* Requirement
Lay out the listing lines from the one that contains "Enable the Gráficos de segundo plano checkbox" through the one that contains "point(228,390)", both included, as a numbered list with any blank lines left out.

::: Supplied material :::

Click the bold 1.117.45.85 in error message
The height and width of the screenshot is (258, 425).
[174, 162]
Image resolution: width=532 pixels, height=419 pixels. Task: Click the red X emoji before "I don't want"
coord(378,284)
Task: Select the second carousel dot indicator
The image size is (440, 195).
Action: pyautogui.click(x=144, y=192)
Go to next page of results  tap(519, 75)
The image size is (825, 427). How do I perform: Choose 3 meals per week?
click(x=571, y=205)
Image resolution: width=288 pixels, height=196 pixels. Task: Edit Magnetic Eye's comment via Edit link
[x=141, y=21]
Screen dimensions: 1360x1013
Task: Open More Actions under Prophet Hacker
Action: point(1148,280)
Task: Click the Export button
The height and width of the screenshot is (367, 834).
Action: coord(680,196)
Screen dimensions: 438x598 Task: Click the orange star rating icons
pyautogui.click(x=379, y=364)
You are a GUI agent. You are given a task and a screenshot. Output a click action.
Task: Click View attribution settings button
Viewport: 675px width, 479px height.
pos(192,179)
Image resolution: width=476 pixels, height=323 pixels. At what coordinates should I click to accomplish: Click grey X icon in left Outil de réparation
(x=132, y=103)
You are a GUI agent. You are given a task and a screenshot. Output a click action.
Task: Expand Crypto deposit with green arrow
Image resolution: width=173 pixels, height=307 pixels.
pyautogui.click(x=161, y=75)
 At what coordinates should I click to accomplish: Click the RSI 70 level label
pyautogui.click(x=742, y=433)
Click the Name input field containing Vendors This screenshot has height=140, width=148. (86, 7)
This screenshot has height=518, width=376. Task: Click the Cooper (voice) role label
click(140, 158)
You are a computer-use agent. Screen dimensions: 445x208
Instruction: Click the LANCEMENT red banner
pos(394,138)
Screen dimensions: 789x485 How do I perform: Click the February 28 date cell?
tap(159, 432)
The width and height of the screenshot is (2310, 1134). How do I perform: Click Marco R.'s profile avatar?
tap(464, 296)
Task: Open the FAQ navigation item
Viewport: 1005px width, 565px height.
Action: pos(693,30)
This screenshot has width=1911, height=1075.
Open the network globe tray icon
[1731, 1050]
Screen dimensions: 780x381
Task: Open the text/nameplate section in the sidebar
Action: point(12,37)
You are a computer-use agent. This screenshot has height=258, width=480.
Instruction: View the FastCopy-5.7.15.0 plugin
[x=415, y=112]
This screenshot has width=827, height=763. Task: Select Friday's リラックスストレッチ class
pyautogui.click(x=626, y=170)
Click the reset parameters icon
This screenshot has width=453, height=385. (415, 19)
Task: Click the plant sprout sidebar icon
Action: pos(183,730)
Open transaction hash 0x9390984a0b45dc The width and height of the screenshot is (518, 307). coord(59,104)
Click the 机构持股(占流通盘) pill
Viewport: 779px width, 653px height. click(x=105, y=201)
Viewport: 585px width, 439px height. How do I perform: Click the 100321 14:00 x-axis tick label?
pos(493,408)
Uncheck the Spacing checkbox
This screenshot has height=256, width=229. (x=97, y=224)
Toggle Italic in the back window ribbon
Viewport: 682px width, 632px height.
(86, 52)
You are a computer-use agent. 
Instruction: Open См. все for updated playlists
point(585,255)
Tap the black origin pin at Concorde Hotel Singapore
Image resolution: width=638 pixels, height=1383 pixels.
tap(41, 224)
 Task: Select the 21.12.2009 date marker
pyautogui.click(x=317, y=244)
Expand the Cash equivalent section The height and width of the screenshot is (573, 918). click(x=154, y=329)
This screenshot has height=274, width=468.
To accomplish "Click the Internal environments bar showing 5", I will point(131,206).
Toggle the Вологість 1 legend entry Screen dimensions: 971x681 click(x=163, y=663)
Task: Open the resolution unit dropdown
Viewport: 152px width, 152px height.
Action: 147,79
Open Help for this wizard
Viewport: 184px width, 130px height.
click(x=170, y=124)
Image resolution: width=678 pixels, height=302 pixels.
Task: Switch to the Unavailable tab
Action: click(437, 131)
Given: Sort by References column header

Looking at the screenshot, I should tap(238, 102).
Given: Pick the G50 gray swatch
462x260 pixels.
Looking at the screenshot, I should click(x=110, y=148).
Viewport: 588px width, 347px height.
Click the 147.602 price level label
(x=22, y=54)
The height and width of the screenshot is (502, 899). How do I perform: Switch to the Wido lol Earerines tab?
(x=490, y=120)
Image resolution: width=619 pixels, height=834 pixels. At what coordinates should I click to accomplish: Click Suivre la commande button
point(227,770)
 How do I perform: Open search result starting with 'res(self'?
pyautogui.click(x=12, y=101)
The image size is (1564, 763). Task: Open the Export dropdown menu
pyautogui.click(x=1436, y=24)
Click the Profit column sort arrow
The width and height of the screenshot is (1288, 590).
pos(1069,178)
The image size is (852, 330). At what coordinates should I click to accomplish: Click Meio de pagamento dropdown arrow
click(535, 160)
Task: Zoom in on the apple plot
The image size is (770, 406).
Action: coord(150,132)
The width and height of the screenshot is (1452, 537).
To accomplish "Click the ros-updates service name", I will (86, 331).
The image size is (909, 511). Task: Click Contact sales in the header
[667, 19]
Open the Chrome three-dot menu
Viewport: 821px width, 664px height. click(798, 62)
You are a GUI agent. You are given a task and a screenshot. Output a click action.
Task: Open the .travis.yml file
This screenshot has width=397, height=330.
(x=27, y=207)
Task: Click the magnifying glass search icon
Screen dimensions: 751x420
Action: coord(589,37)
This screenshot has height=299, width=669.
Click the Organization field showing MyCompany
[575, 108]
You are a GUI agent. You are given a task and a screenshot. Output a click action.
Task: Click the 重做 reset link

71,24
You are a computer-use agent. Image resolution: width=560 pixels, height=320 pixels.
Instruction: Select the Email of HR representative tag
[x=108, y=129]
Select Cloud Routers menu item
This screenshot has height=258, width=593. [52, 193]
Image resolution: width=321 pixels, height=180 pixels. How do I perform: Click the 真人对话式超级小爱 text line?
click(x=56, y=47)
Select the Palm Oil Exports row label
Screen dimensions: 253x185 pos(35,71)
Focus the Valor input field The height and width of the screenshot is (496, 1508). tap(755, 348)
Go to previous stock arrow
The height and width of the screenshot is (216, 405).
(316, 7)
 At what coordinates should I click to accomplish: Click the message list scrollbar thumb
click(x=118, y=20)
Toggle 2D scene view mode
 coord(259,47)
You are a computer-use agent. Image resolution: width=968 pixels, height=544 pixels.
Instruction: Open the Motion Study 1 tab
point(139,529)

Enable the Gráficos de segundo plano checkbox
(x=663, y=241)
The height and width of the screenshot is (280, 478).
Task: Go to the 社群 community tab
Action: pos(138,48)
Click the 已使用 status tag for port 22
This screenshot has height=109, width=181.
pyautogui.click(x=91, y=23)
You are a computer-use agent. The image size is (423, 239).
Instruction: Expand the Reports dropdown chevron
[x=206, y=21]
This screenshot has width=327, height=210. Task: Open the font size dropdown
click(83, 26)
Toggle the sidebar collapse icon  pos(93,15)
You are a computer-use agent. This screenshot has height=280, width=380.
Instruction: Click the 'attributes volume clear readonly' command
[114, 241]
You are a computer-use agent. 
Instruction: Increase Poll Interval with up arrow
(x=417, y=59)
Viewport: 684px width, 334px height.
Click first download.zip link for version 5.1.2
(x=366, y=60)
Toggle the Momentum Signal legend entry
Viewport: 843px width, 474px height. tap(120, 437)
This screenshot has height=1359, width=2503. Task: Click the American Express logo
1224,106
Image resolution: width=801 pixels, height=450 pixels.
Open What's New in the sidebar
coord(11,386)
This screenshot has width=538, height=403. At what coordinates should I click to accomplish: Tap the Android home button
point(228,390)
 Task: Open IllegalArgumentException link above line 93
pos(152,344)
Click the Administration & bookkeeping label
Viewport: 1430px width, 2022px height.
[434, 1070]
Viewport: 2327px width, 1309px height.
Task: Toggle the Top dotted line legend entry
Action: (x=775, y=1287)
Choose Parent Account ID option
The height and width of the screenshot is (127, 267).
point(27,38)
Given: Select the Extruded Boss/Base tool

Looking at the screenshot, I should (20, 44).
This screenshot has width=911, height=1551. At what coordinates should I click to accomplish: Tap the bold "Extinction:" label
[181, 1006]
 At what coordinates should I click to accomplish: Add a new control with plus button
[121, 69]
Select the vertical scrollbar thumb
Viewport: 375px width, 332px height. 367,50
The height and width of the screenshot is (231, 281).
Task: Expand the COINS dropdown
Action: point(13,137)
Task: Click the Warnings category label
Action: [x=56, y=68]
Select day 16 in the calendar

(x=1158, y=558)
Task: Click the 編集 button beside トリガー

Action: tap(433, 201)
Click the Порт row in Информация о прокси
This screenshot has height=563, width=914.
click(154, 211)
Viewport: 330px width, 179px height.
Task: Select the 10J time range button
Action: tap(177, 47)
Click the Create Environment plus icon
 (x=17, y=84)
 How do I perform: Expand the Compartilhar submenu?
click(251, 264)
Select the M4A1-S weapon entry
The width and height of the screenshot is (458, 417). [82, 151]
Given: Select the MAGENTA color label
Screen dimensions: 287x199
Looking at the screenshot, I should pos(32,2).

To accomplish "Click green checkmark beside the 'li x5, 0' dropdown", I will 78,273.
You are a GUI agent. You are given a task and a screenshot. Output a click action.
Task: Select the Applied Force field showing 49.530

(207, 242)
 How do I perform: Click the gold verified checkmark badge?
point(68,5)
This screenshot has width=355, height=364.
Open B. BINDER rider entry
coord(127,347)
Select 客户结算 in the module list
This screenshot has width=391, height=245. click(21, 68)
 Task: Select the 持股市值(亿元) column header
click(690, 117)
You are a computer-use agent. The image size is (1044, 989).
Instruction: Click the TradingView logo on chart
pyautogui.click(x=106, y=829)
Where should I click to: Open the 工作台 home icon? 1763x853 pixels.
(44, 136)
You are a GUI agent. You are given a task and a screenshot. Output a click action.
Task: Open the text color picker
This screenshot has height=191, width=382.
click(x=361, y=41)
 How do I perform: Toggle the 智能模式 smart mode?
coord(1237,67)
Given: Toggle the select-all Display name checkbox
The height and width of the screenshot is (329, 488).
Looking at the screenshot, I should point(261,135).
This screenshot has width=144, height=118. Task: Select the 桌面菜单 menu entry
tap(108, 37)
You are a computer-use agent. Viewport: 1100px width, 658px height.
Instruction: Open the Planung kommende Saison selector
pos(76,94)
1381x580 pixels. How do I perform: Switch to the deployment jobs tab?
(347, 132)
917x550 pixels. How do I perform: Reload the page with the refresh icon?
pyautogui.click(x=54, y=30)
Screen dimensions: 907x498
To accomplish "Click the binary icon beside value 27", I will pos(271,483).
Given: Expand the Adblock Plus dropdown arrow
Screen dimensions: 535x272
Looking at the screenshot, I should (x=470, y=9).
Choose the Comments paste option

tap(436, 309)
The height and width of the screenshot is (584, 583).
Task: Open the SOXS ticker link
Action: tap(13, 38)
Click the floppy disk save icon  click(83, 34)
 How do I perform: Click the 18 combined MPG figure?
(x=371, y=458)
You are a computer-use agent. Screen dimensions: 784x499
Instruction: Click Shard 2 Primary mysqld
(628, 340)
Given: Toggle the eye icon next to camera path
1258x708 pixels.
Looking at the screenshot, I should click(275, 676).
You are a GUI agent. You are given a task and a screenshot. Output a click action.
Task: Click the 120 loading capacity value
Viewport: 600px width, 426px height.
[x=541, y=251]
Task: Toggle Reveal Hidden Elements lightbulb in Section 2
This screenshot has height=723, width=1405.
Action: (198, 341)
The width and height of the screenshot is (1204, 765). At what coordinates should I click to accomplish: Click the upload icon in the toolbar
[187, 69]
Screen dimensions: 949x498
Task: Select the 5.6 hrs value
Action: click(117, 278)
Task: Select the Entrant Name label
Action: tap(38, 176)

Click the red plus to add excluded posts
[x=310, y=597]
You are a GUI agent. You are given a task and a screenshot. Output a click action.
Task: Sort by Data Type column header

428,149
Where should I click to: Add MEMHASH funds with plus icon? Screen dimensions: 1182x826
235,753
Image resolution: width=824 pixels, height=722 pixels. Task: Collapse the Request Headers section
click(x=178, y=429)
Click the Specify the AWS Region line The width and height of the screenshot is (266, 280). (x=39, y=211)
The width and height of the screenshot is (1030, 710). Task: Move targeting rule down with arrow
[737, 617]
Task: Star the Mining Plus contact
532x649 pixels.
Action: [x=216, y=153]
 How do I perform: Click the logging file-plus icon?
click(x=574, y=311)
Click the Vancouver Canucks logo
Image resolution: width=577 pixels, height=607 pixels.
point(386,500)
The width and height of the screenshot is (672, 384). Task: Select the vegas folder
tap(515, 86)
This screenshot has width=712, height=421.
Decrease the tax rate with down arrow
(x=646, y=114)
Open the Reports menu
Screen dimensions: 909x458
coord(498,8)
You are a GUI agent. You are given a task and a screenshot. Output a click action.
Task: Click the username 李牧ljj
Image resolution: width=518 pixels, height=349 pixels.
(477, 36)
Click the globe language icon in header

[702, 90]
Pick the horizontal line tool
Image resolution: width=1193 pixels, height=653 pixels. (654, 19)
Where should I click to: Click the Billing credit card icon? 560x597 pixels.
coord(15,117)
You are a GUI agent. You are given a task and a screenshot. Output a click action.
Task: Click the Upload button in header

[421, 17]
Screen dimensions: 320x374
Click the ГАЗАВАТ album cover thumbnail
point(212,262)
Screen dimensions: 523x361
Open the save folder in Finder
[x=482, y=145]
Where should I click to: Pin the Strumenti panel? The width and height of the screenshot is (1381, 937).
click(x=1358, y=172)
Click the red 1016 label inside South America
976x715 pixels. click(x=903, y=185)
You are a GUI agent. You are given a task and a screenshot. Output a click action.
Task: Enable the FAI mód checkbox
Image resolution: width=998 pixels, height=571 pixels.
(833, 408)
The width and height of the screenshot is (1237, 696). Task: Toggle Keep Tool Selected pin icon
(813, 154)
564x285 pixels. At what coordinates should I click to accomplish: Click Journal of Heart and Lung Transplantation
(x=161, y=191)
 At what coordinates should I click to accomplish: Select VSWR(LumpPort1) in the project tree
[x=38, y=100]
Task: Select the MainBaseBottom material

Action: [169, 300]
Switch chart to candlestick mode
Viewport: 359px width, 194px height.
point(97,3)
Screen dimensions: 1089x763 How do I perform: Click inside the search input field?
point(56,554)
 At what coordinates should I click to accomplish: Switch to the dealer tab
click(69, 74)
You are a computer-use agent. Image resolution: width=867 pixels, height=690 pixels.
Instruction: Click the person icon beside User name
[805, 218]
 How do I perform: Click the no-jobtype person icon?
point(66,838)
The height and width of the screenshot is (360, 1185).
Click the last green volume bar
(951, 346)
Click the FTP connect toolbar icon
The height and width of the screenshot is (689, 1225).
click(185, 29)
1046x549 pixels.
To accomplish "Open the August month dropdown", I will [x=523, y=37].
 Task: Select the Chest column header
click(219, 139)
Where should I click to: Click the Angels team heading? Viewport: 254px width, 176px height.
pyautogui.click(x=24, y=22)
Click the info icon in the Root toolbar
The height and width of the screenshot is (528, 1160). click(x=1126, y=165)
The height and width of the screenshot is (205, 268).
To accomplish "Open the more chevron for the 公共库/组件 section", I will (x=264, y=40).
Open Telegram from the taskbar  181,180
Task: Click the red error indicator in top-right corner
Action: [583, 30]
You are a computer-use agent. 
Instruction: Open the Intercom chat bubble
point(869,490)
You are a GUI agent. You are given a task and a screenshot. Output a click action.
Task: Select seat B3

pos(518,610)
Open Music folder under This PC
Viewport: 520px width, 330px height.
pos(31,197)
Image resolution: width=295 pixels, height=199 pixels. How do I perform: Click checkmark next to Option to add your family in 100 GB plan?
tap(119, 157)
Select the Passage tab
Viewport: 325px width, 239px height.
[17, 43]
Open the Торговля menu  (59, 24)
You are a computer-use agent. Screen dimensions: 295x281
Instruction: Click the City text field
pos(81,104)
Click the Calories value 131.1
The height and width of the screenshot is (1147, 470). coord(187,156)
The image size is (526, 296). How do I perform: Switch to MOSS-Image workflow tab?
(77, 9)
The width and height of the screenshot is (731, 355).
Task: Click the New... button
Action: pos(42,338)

:::

* Finished task
1. Enable the Gráficos de segundo plano checkbox
2. (x=663, y=241)
3. The height and width of the screenshot is (280, 478).
4. Task: Go to the 社群 community tab
5. Action: pos(138,48)
6. Click the 已使用 status tag for port 22
7. This screenshot has height=109, width=181.
8. pyautogui.click(x=91, y=23)
9. You are a computer-use agent. The image size is (423, 239).
10. Instruction: Expand the Reports dropdown chevron
11. [x=206, y=21]
12. This screenshot has width=327, height=210. Task: Open the font size dropdown
13. click(83, 26)
14. Toggle the sidebar collapse icon  pos(93,15)
15. You are a computer-use agent. This screenshot has height=280, width=380.
16. Instruction: Click the 'attributes volume clear readonly' command
17. [114, 241]
18. You are a computer-use agent. 
19. Instruction: Increase Poll Interval with up arrow
20. (x=417, y=59)
21. Viewport: 684px width, 334px height.
22. Click first download.zip link for version 5.1.2
23. (x=366, y=60)
24. Toggle the Momentum Signal legend entry
25. Viewport: 843px width, 474px height. tap(120, 437)
26. This screenshot has height=1359, width=2503. Task: Click the American Express logo
27. 1224,106
28. Image resolution: width=801 pixels, height=450 pixels.
29. Open What's New in the sidebar
30. coord(11,386)
31. This screenshot has width=538, height=403. At what coordinates should I click to accomplish: Tap the Android home button
32. point(228,390)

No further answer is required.